Students starting this course should have a basic understanding of the following:

  • Bash scripts
  • Python
  • SQL

Prerequisites

You'll need to complete the following courses before enrolling in this one:

DATA7001 and (INFS7901 or INFS2200)

Restrictions

Restricted to MDataSc students only.

Course contact

Lecturer

Professor Gianluca Demartini

Timetable

The timetable for this course is available on the UQ Public Timetable.

Aims and outcomes

The aim of this course is to give you knowledge about big data analytics architectures and help you to understand when and how to appropriately use such scalable data processing solutions. The course will help you understand the challenges and opportunities of big data analytic infrastructures. This course aims to:

  1. Provide an introduction to different big data computational architectures and algorithms (e.g., Map/Reduce);
  2. Provide an overview of existing big data analytics products for volume, velocity, and variety of data;
  3. Show how big data analytics is used in industry by means of use cases;
  4. Provide practical hands-on experience through use of cloud-based software for big data processing.

Learning outcomes

After successfully completing this course you should be able to:

LO1.

Solve challenges and leverage opportunities in dealing with Big Data

LO2.

Use Big Data infrastructure solutions for Volume, Variety, and Velocity including industry-driven and open-source solutions

LO3.

Apply data analytics infrastructures to best support data science practices for non-technical stakeholders (e.g., executives)

LO4.

Compare alternative data analytics infrastructure solutions and select the most appropriate one for a certain use case

LO5.

Judge in which situations Big Data analytics solutions are more or less appropriate.

LO6.

Design the most appropriate Big Data infrastructure solution given a use case where to deploy Big Data solutions

Assessment

Assessment summary

Category Assessment task Weight Due date
Quiz Module quizzes (Series of 3)
  • Online
10%

Week 7, Tue 3:00 pm

Week 10, Tue 3:00 pm

Week 13, Tue 3:00 pm

Quizzes will open Tuesdays on Week 6, 9 and 12. Students will have one week to complete the quiz.

Paper/ Report/ Annotation, Project Report on Dataset Analytics
  • Online
45%

30/05/2025 3:00 pm

Examination Final Exam
  • Hurdle
  • Identity Verified
  • In-person
45%

End of Semester Exam Period

7/06/2025 - 21/06/2025

A hurdle is an assessment requirement that must be satisfied in order to receive a specific grade for the course. Check the assessment details for more information about hurdle requirements.

Assessment details

Module quizzes (Series of 3)

  • Online
Mode
Activity/ Performance
Category
Quiz
Weight
10%
Due date

Week 7, Tue 3:00 pm

Week 10, Tue 3:00 pm

Week 13, Tue 3:00 pm

Quizzes will open Tuesdays on Week 6, 9 and 12. Students will have one week to complete the quiz.

Learning outcomes
L01, L04, L05

Task description

At the end of each course module (week 6, week 9, week 12) students will be asked to complete an online quiz worth 5% each with the total score for the series capped at 10%. This is done to allow students to skip one should they need.

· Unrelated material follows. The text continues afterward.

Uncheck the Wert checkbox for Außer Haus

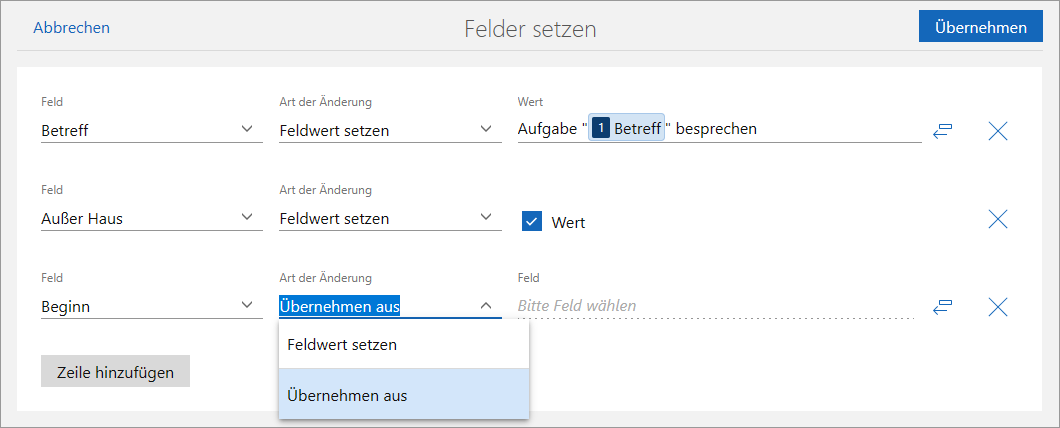532,222
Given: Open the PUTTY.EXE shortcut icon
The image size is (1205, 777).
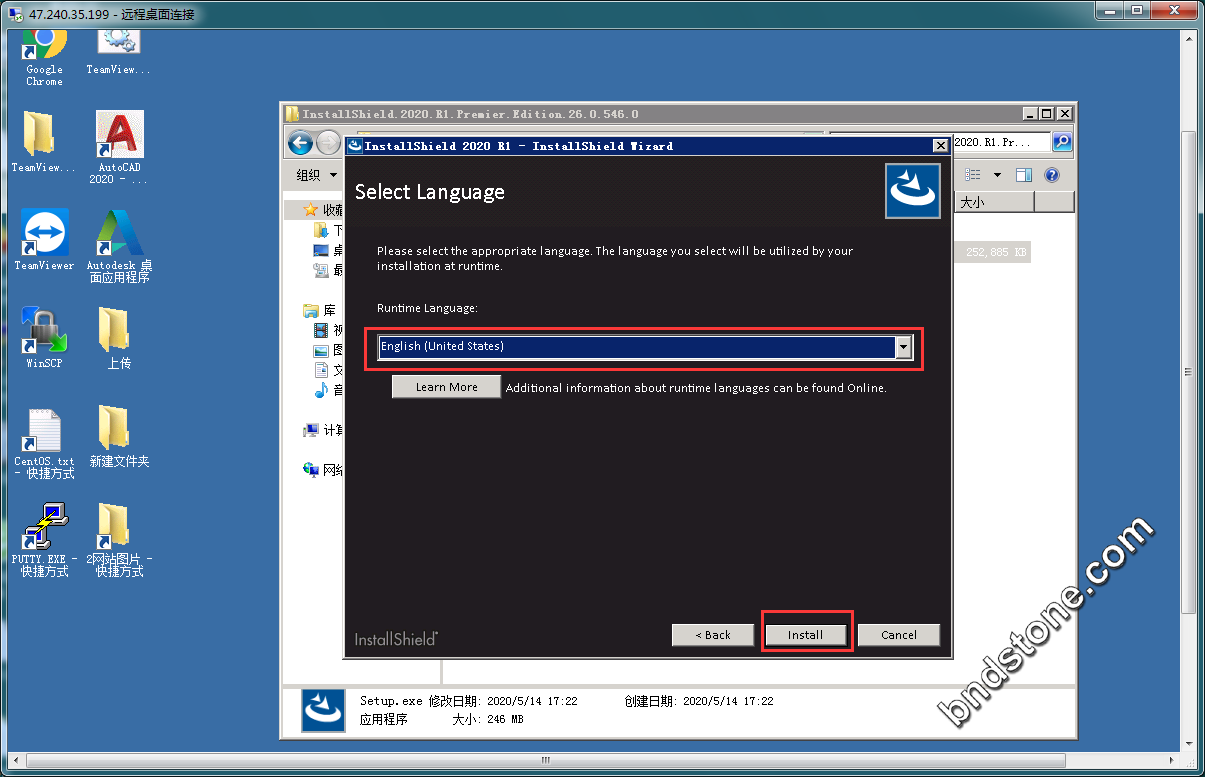Looking at the screenshot, I should tap(44, 528).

The quizzes will be due on Tuesdays week 7, 10, and 13 and will open on Tuesdays week 6, 9, 12; students have one week to complete them and can do it anytime during the week.

This assessment task evaluates students' abilities, skills and knowledge without the aid of generative Artificial Intelligence (AI) or Machine Translation (MT). Students are advised that the use of AI or MT technologies to develop responses is strictly prohibited and may constitute student misconduct under the Student Code of Conduct. 

Submission guidelines

The quizzes will be available on Blackboard.



Deferral or extension

You cannot defer or apply for an extension for this assessment.

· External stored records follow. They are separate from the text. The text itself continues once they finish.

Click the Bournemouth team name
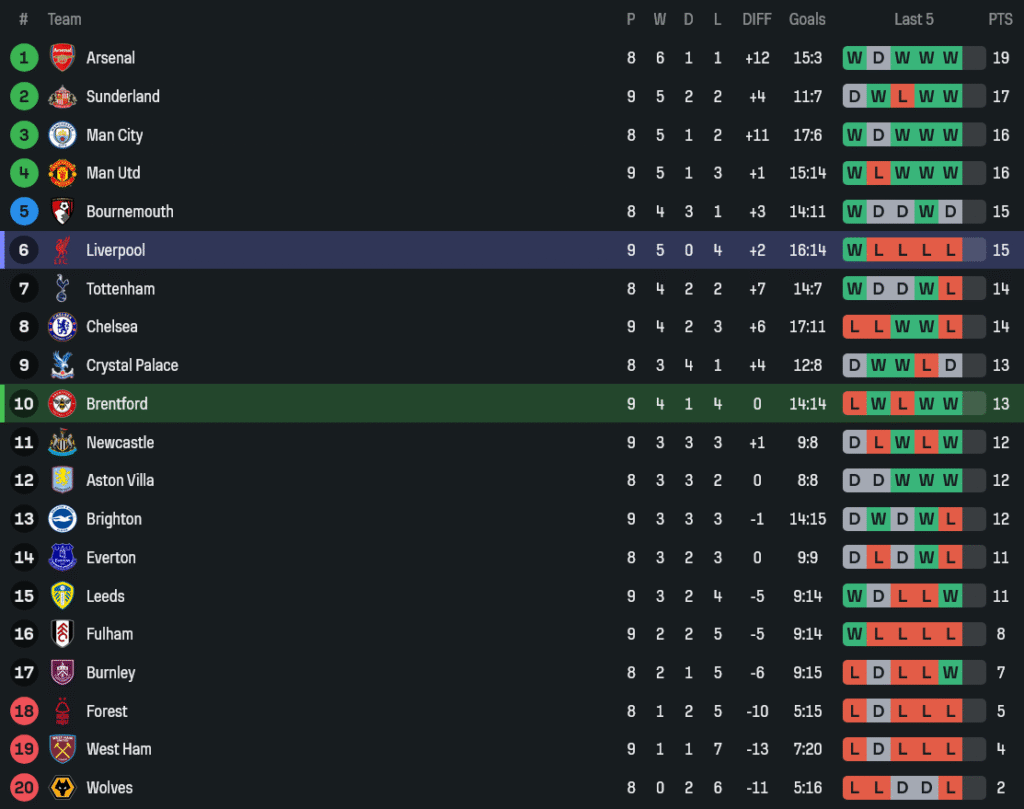This screenshot has width=1024, height=809. click(130, 212)
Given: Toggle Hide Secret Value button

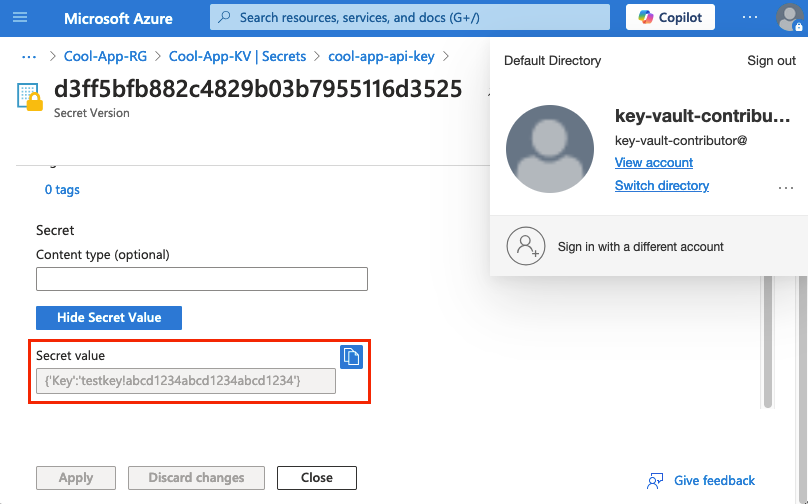Looking at the screenshot, I should tap(109, 317).
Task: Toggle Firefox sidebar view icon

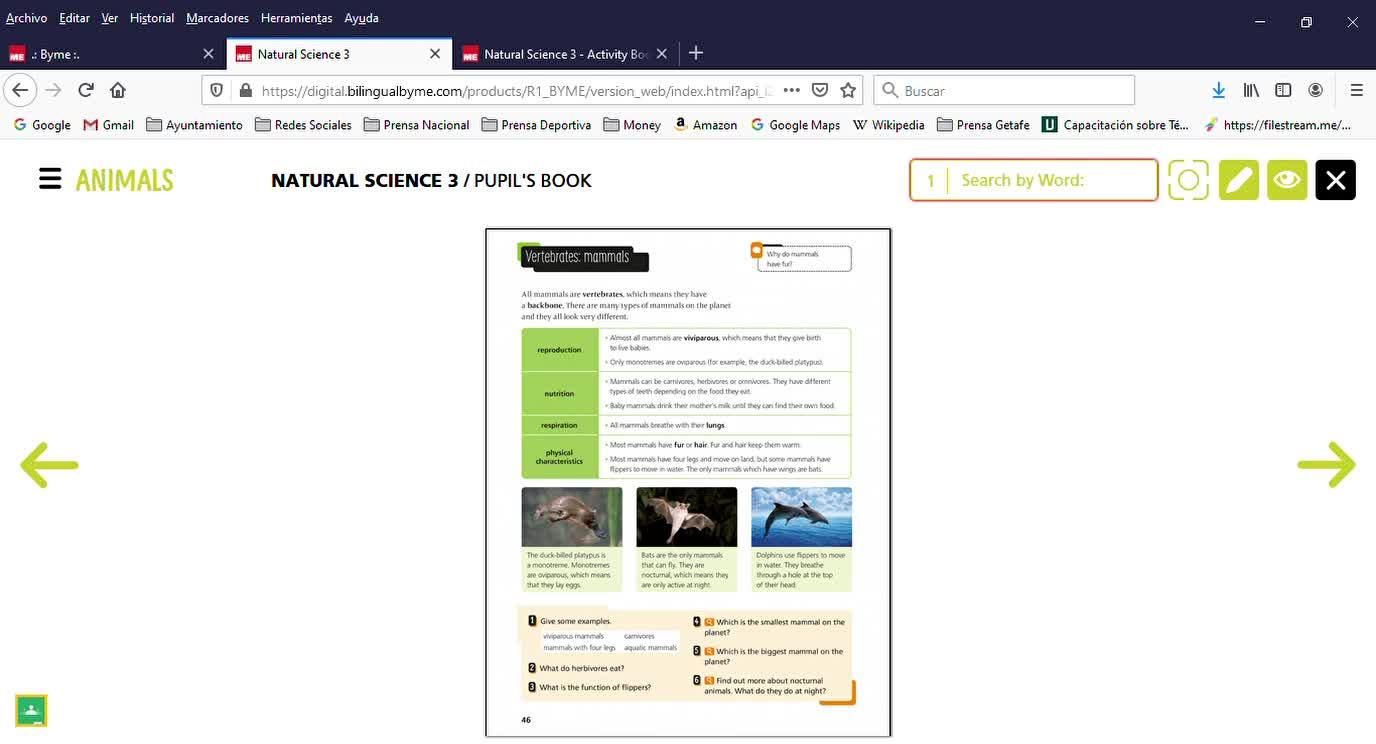Action: 1283,90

No extensions available and 100% Late penalty applied for the online quizzes as results and feedback are released immediately after the due date.

To accommodate unforeseen circumstances such as illness, your mark will be based on the best 2 out of 3 submissions. 

Late submission

You will receive a mark of 0 if this assessment is submitted late.

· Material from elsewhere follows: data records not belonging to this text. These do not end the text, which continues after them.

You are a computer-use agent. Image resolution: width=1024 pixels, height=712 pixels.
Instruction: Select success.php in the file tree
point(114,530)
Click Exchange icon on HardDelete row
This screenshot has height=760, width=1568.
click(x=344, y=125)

Report on Dataset Analytics

  • Online
Mode
Written
Category
Paper/ Report/ Annotation, Project
Weight
45%
Due date

30/05/2025 3:00 pm

Learning outcomes
L01, L03, L05, L06

Task description

Given a dataset, you should use scalable data analytics techniques to explore the data and to draw some conclusions that inform decision makers. 

You should write a 1,500 word structured report that describes the approach you have taken to analyse the given dataset using scalable data analytics techniques. The report should focus on summarising your approach on the given dataset and presenting your main findings.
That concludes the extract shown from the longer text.